Paulson & Co. added 8 million shares of MetroPCS in the fourth quarter for a total of 31.8 million. It also acquired shares representing a 4.3 percent stake in Sprint, the third-largest U.S. wireless carrier.
Paulson is worth about $11 billion, according to the Bloomberg Billionaires Index. He has told clients he’s focusing on event-driven investing this year after losses on wrong-way bets on the U.S. and European economies over the previous two years left the firm with $18 billion in assets, down from a peak of $38 billion in 2011. Event-driven managers bet on companies facing mergers, spinoffs and bankruptcies.
P. Schoenfeld Asset Management, which represents holders of 8.5 million shares, or about a 2.3 percent of the company’s stock, has also said it is opposing the merger.
While MetroPCS once had many suitors, finding a new buyer now could be difficult. Prior to accepting the Deutsche Telekom offer, the company had a frenzy of deal discussions with eight potential partners, it said in a November filing.
Sprint considered a $13.39 a share cash and stock offer for MetroPCS year ago, according to people familiar with the matter. Sprint has since moved on, offering $2.97 a share to buy out its wireless venture partner Clearwire Corp.

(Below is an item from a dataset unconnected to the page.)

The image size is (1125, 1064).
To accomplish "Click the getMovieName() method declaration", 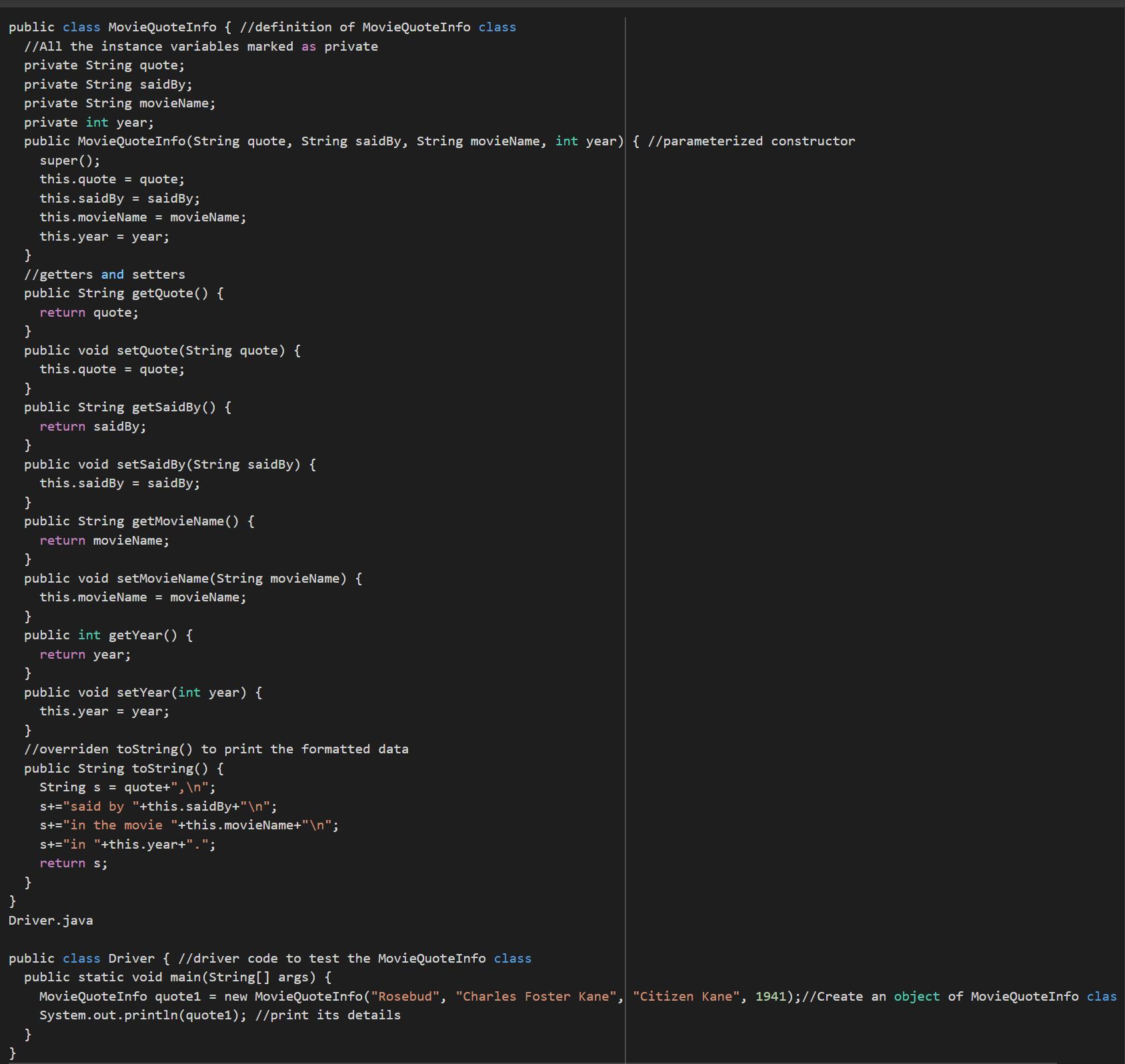I will 139,521.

And Dish Network Corp. offered $11 a share, including $1.2 billion in cash, for MetroPCS, according to a person familiar with the matter. The offer was rejected, according to the filing. Dish, the U.S. satellite carrier, is also vying for Clearwire, offering $3.30 a share in a counterbid to Sprint.
Clearwire has also faced opposition from some shareholders over its agreement with Sprint. Crest Financial Ltd. and Mount Kellett Capital Management LP have lobbied for a better offer.